What is being asked: Faithfully repeat all of the records, as they are written below.

[[ Given data, beginning ]]

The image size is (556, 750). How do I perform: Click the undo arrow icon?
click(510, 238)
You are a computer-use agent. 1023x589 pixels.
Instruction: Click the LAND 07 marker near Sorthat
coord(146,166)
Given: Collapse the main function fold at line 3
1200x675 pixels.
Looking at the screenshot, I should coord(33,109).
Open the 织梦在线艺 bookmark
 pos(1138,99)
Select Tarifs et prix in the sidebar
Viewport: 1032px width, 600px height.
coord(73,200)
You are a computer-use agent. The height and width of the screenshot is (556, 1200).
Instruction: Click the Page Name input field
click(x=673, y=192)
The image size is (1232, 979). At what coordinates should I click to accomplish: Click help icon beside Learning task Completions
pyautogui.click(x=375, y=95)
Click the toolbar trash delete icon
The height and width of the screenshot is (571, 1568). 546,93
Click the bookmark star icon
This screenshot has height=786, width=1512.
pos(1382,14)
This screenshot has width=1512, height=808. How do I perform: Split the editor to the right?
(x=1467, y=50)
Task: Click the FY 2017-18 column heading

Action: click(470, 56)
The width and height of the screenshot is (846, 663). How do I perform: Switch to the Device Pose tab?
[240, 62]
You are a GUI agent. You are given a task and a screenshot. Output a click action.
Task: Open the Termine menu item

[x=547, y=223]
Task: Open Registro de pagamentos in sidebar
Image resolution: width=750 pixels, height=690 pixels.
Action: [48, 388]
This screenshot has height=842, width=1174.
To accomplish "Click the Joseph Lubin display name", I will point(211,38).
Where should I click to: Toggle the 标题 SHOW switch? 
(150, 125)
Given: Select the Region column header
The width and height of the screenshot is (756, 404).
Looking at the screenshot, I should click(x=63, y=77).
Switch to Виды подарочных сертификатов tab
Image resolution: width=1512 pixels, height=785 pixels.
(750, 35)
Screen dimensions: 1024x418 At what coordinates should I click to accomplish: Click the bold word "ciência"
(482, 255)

[[ Given data, end ]]

Task output:
The image size is (556, 750). How do I perform: Click the undo arrow icon?
click(510, 238)
You are a computer-use agent. 1023x589 pixels.
Instruction: Click the LAND 07 marker near Sorthat
coord(146,166)
Given: Collapse the main function fold at line 3
1200x675 pixels.
Looking at the screenshot, I should coord(33,109).
Open the 织梦在线艺 bookmark
 pos(1138,99)
Select Tarifs et prix in the sidebar
Viewport: 1032px width, 600px height.
coord(73,200)
You are a computer-use agent. The height and width of the screenshot is (556, 1200).
Instruction: Click the Page Name input field
click(x=673, y=192)
The image size is (1232, 979). At what coordinates should I click to accomplish: Click help icon beside Learning task Completions
pyautogui.click(x=375, y=95)
Click the toolbar trash delete icon
The height and width of the screenshot is (571, 1568). 546,93
Click the bookmark star icon
This screenshot has height=786, width=1512.
pos(1382,14)
This screenshot has width=1512, height=808. How do I perform: Split the editor to the right?
(x=1467, y=50)
Task: Click the FY 2017-18 column heading

Action: click(470, 56)
The width and height of the screenshot is (846, 663). How do I perform: Switch to the Device Pose tab?
[240, 62]
You are a GUI agent. You are given a task and a screenshot. Output a click action.
Task: Open the Termine menu item

[x=547, y=223]
Task: Open Registro de pagamentos in sidebar
Image resolution: width=750 pixels, height=690 pixels.
Action: [48, 388]
This screenshot has height=842, width=1174.
To accomplish "Click the Joseph Lubin display name", I will point(211,38).
Where should I click to: Toggle the 标题 SHOW switch? 
(150, 125)
Given: Select the Region column header
The width and height of the screenshot is (756, 404).
Looking at the screenshot, I should click(x=63, y=77).
Switch to Виды подарочных сертификатов tab
Image resolution: width=1512 pixels, height=785 pixels.
(750, 35)
Screen dimensions: 1024x418 At what coordinates should I click to accomplish: Click the bold word "ciência"
(482, 255)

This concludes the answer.